The component scores were derived with a regression method based on principal component analysis of the variables listed as associated with each component.

Human subjects

Procedures were approved by the Committee for the Protection of Human Subjects.

Reliability and validity

Consistency of measurement and validity estimates for variables included in the general model are limited in availability and come in various forms given multiple data sources. Though criticized for inaccuracy and underreporting [34], the stability of the measurement of the “2004 State Homicide Rate” variable is very high. Measured by the average correlation between state rates (reported that year) and those reported between 1996 and 2008, it is r = 0.935 [35]. This would indicate that while rates have varied nationally overtime they did so very consistently across the states.

Legal provisions for ICC and those related to restrictiveness of gun laws derive from surveys of state statutes. The former dichotomization of ICC statutes into dangerousness and broader statutes was checked multiple times [4] for agreement and against an alternate listing [36]. The three-category “restrictiveness of state firearm laws” variable was validated by a study showing that it significantly and correctly separated the “percent of households with firearms” and the “number of suicides involving a firearm” in each state [25].

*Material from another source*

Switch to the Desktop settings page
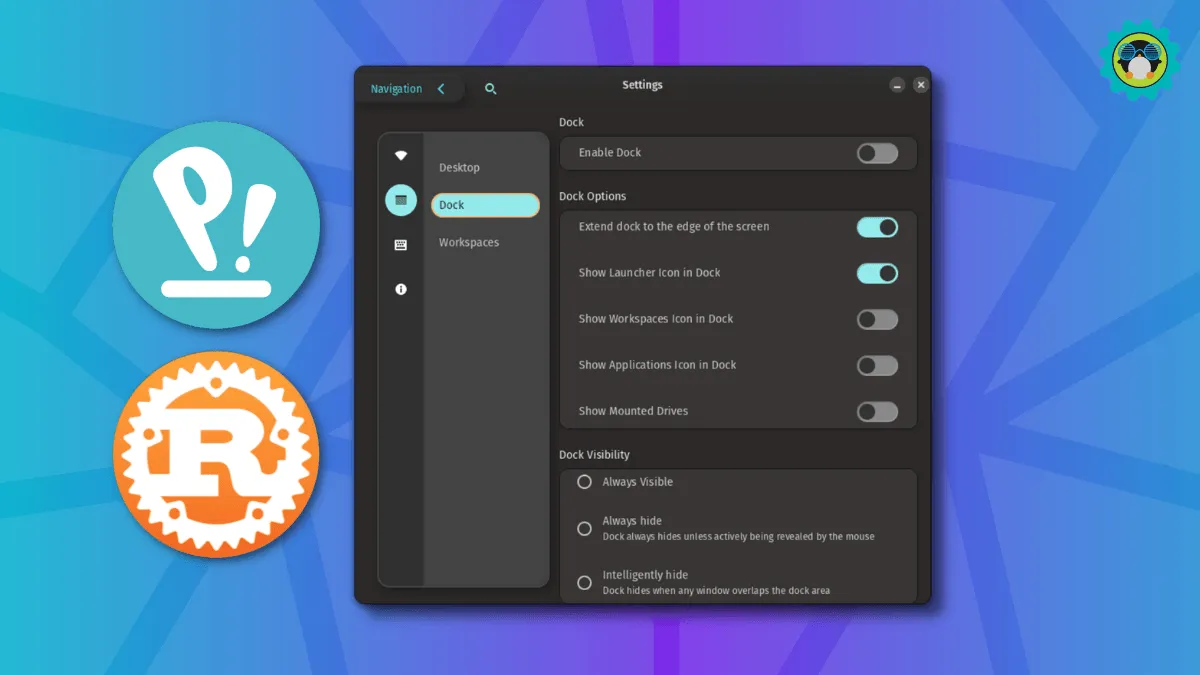The image size is (1200, 675). [x=459, y=167]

Consistency in measurement of variables taken from key informant surveys was primarily guaranteed by training efforts to insure that data gatherers secured the data in a uniform fashion. This was the case for variables taken from the NAMI survey and the frequency of IOC reporting survey [15, 24]. The stability coefficient for NAMI grades in 2005 and 2009, reported in “whole” grades (as opposed to the plus/minus grades reported for 2005 used herein) was r = 0.587. Given expected changes in mental health system performance and major changes in NAMI’s 2009 survey methods, and weighting categories, this is a fairly stable system assessment [37].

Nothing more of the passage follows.